Request: Render every line of the listing below as a numbered list, omitting blank lines and the pictures.

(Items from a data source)
* Begin *
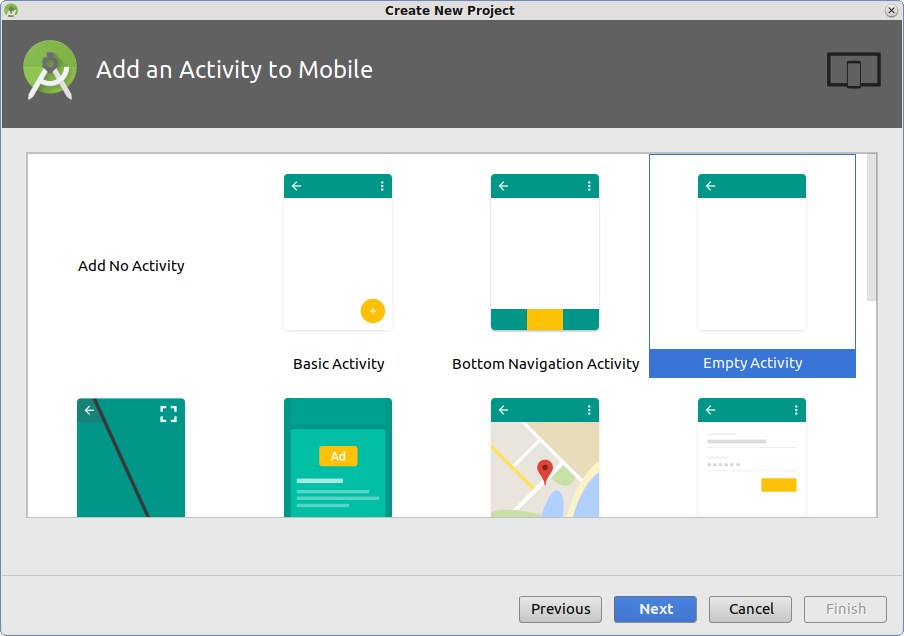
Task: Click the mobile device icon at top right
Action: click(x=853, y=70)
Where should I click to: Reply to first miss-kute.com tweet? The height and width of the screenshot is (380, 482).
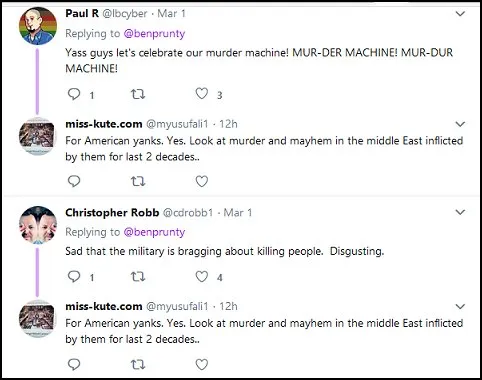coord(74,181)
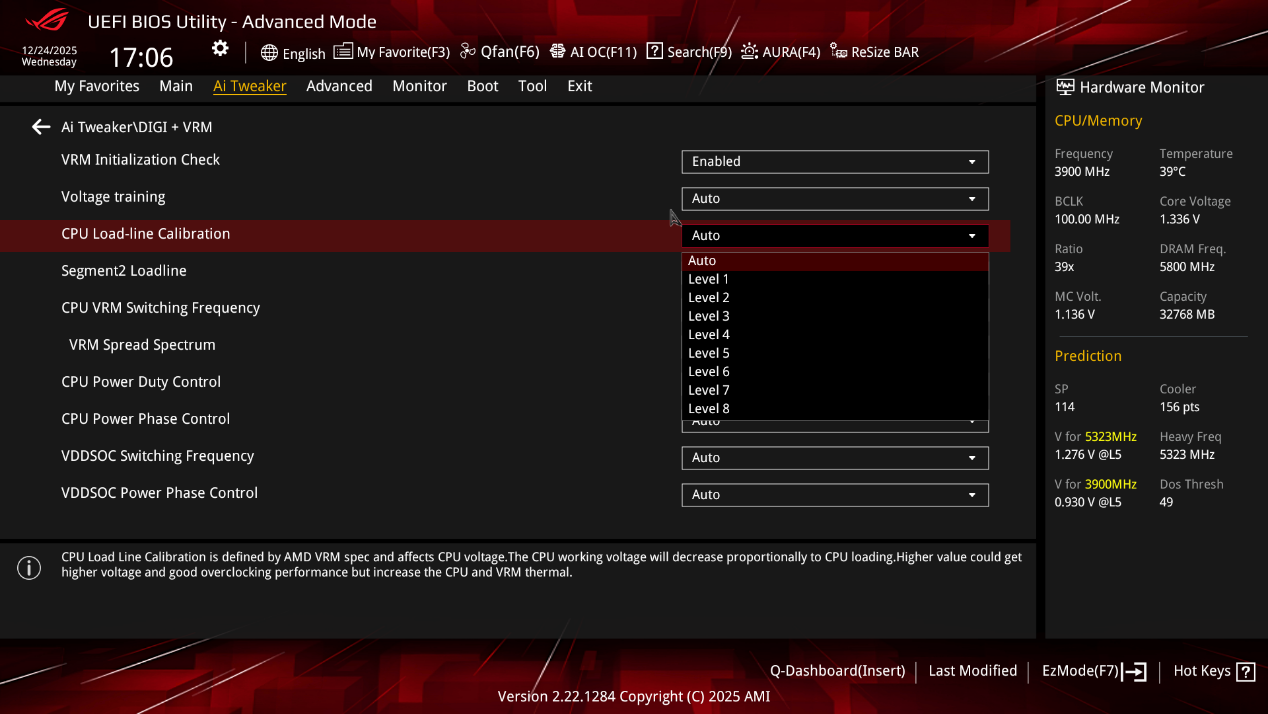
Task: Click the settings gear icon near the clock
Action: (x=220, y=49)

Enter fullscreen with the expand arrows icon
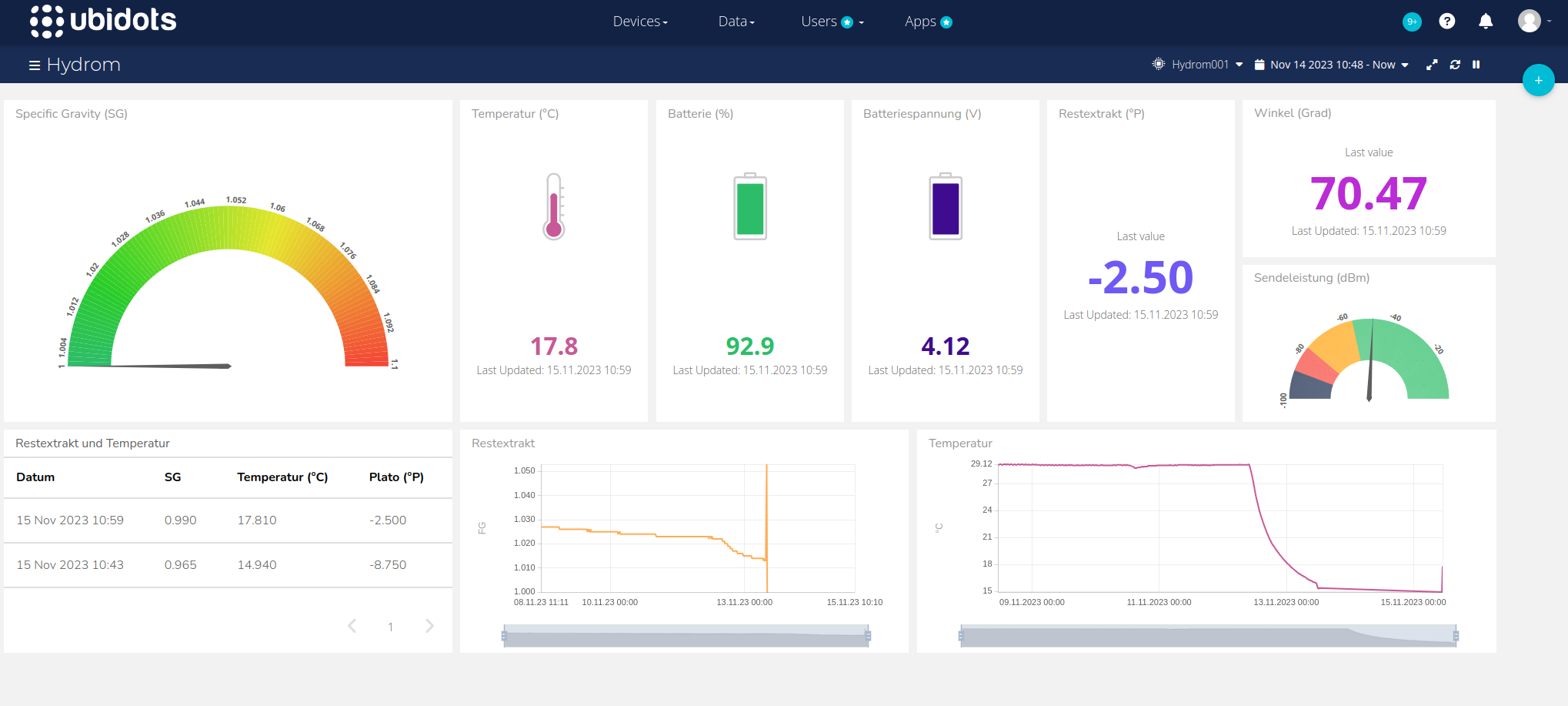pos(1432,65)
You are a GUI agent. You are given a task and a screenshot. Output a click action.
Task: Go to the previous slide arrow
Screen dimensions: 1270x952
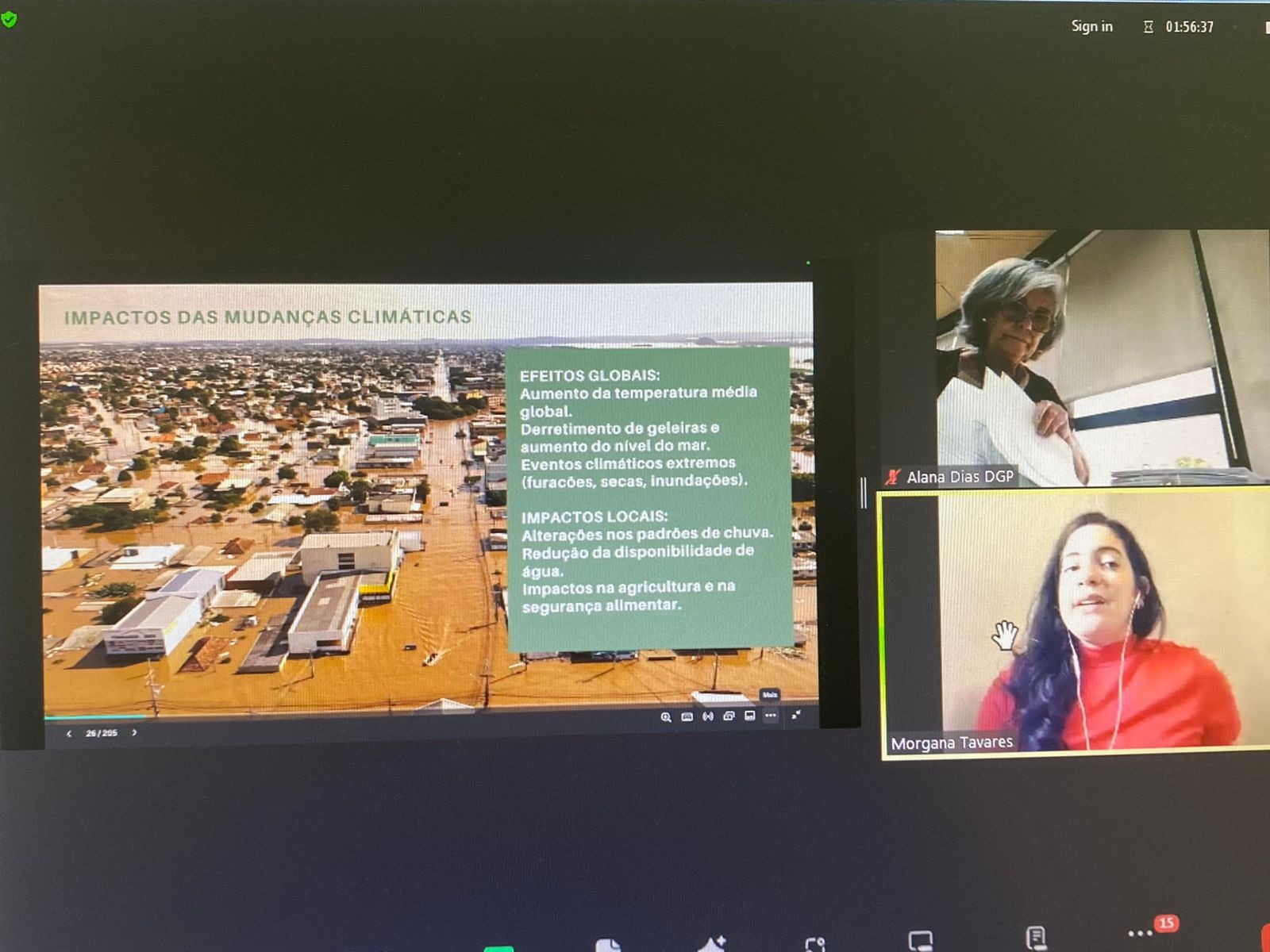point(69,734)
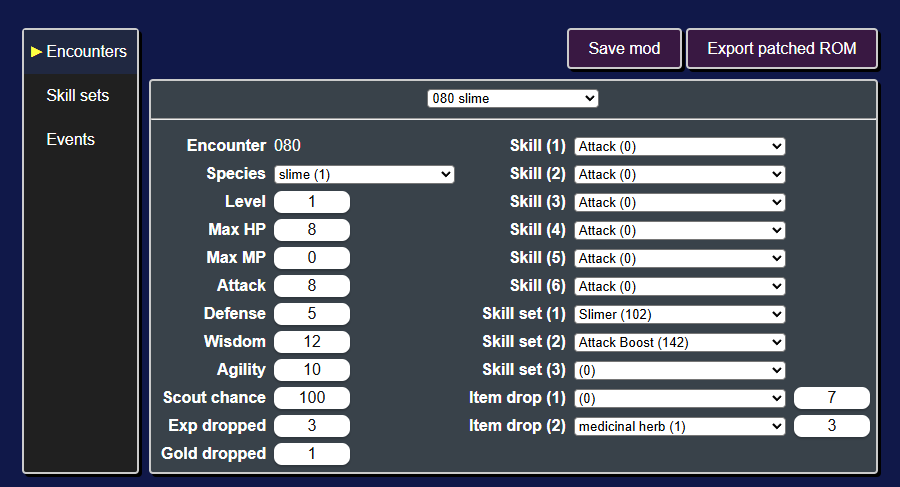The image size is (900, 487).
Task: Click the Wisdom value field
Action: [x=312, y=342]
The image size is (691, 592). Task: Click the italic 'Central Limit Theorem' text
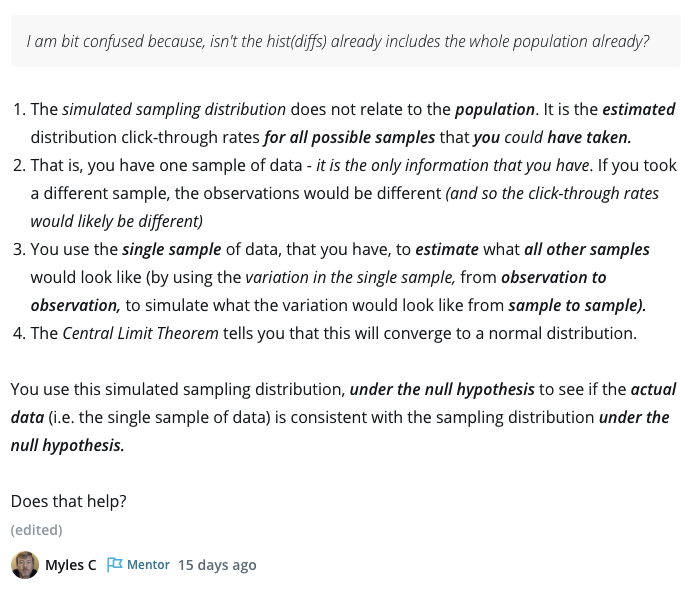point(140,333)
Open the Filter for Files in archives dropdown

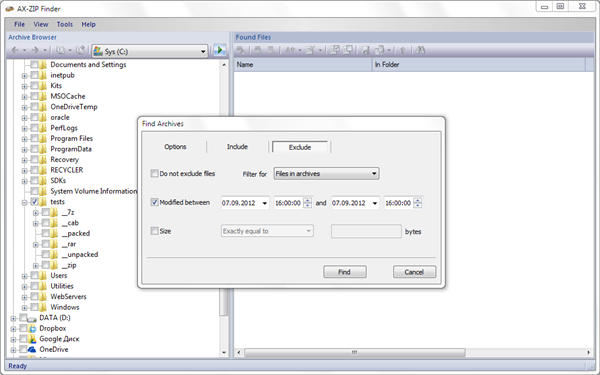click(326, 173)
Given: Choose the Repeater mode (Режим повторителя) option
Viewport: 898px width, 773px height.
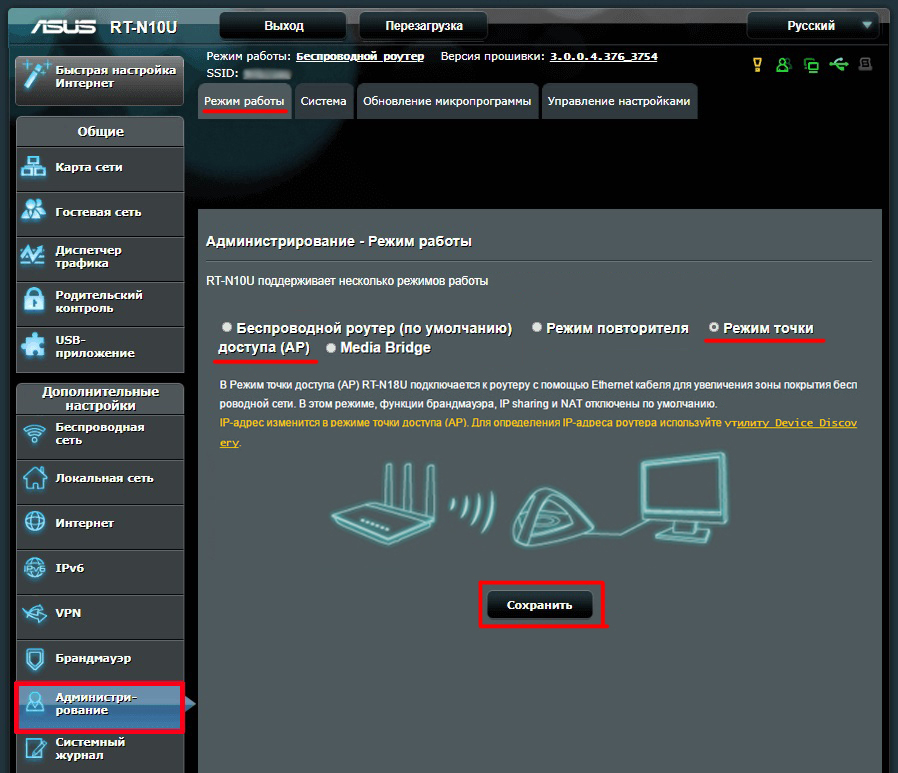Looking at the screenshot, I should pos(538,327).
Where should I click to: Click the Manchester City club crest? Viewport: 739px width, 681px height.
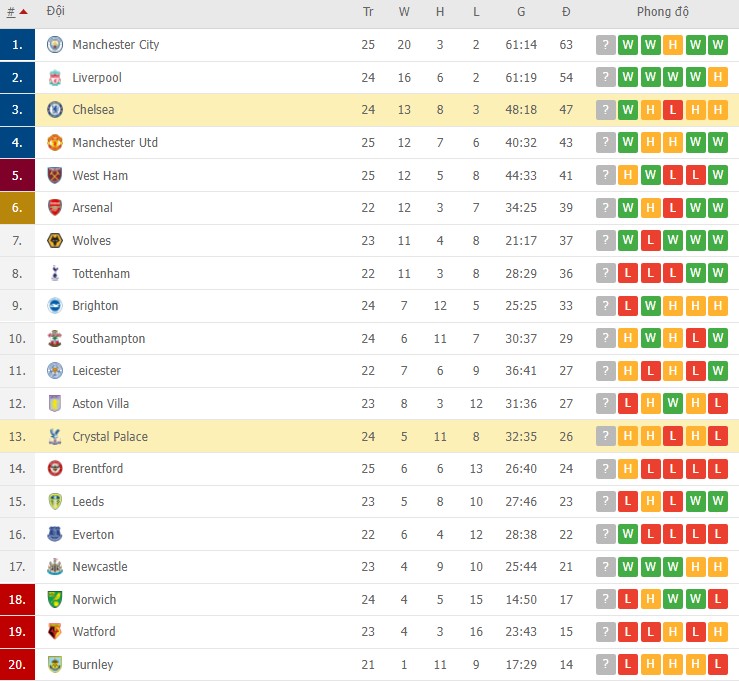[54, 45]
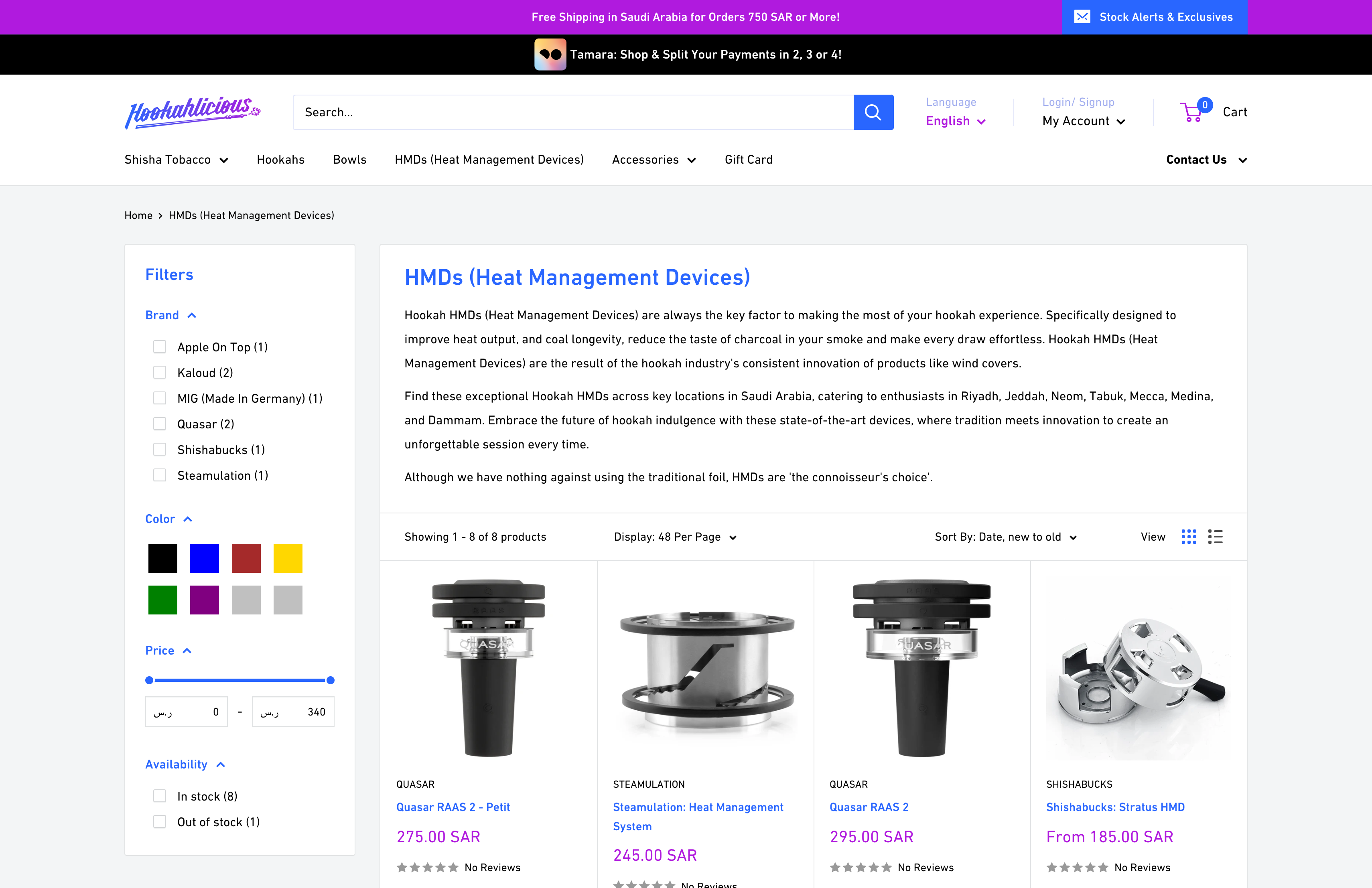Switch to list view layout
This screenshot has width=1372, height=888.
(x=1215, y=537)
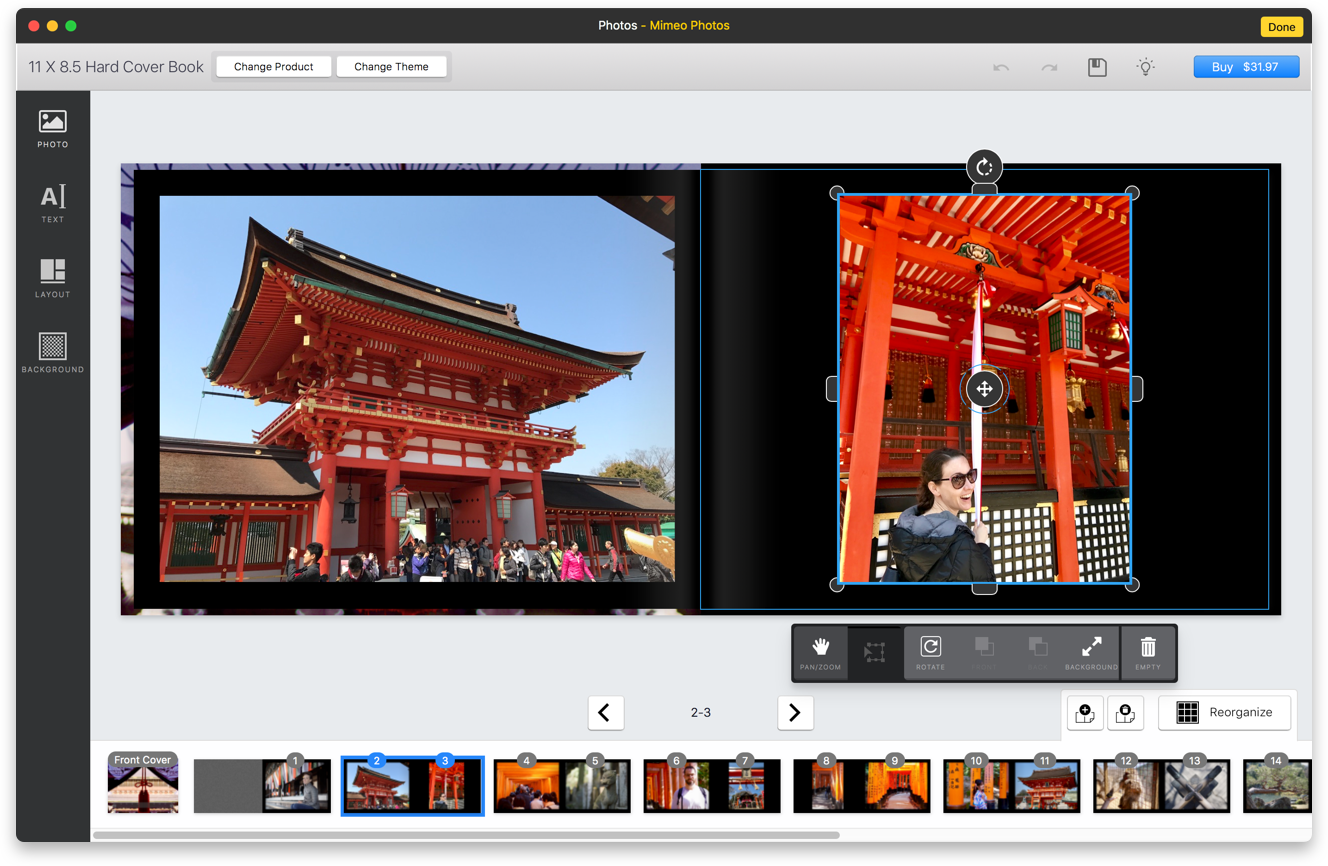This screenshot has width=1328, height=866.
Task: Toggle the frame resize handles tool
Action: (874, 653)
* End *
Solution to the exercise:
1. Task: Click the mobile device icon at top right
2. Action: click(x=853, y=70)
3. Where should I click to: Reply to first miss-kute.com tweet? The height and width of the screenshot is (380, 482).
4. coord(74,181)
5. Task: Click the settings gear icon near the clock
6. Action: (x=220, y=49)
7. Enter fullscreen with the expand arrows icon
8. pos(1432,65)
9. You are a GUI agent. You are given a task and a screenshot. Output a click action.
10. Task: Go to the previous slide arrow
11. Screen dimensions: 1270x952
12. point(69,734)
13. The image size is (900, 487).
14. Task: Click the Wisdom value field
15. Action: [x=312, y=342]
16. The image size is (691, 592). Task: Click the italic 'Central Limit Theorem' text
17. point(140,333)
18. Open the Filter for Files in archives dropdown
19. click(326, 173)
20. Given: Choose the Repeater mode (Режим повторителя) option
21. Viewport: 898px width, 773px height.
22. Looking at the screenshot, I should pos(538,327).
23. Where should I click to: Click the Manchester City club crest? Viewport: 739px width, 681px height.
24. [54, 45]
25. Switch to list view layout
26. This screenshot has width=1372, height=888.
27. (x=1215, y=537)
28. This screenshot has width=1328, height=866.
29. Task: Toggle the frame resize handles tool
30. Action: (874, 653)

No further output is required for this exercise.